How can I say it? My husband spoiled it all when I clicked ‘Pause’ to grab some ice-cream. He dropped this bomb:

“Hmm.. you have been talking about Open Banking1 for quite some time… Of course, I don’t know much, but conceptually, what is the difference between Open Banking and Facebook? In both cases, our data is collected and sold for the profit of a company, making us the products”.

My jaw dropped… How could he criticize Open Banking?!

Are Open Banking and Social Media stealing our data?

After being extremely angry at my husband, I kind of understood where he was coming from. To be fair, the value chain of data and what the user exactly gives their consent to may not be 100% clear. Transparency and security have been the funding principles of Open Banking (see page 11, section 1.4.2 of this report on Customer experience principles for more details) but has it been well executed? Probably not everywhere, considering the accusations that TD bank made against Plaid2.

It’s true – it’s the user’s responsibility to check that the institution requesting data is a regulated one. But, seriously, who goes to the Financial Conduct Authority (FCA) or the Open Banking Implementation Entity (OBIE) website to check this? I bet almost no one.

Can we trust Open Banking?

With Open Banking becoming significantly more important – they just celebrated 2 million customers – the question thrown by my husband is a serious one. Can we trust Open Banking?

Despite revealing some similarities at first sight, there are major differences between social media and Open Banking.

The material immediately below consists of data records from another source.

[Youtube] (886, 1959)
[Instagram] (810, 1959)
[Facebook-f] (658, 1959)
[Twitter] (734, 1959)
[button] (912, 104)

Our data, their access or usage are not sold by the guardians of it (the banks), or at least not in Europe. As an advertising agency, Facebook’s business model is based on this!
The essence of these two initiatives is fundamentally different. Facebook is a private initiative where revenue generation is driving decisions. On the contrary, Open Banking is a regulatory framework meant to increase competition and give customers more choice.
The banking industry is founded on trust! If a fintech wants a chance to compete against or partner with the incumbents, they must demonstrate that they are reliable when it comes to managing our data. Should it not be the case, they would go bankrupt rather quickly.
So, sorry hubby, no, Open banking is nothing like the social media, as really a lot of safeguards have been put in place. 😉
By helping financial institutions to implement it, we have allowed for a better banking ecosystem, particularly in this Covid period. For this, chapeau to the RedCompass team, and looking forward to Open Finance!

1 Open Banking is a series of reforms, including ‘the second Payment Services Directive’ (PSD2), to how banks deal with your financial information. Regulated banks must let you share your financial data with authorized providers offering budgeting apps, or other banks – as long as you give your permission. How could my husband know it? That is the joy (!) of living with a payment enthusiast.

2 It is worth noting though that the case in the United States where Open Banking is less regulated.